YOUR TASK
Pull out each line of the data that contains the string "perform". Case must match.

MATERIAL TO PROCESS

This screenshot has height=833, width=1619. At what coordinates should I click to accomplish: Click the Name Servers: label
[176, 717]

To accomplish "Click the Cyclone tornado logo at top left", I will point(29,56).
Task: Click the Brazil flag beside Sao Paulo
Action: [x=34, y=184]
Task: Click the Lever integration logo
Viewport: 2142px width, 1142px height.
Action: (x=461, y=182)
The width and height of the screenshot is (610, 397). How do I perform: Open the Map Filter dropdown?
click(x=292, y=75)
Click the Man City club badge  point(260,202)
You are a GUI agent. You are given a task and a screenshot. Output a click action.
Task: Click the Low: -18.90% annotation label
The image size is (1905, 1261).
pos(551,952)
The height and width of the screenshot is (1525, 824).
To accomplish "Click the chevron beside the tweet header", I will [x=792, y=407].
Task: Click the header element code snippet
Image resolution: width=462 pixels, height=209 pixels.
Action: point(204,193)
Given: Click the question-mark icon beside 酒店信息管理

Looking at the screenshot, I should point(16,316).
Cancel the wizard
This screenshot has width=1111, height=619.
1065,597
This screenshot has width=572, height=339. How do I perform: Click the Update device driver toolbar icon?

OUTPUT
The width and height of the screenshot is (610, 397). How do I perform: Open the Map Filter dropdown?
This screenshot has width=572, height=339. How do I perform: Click the Update device driver toolbar icon?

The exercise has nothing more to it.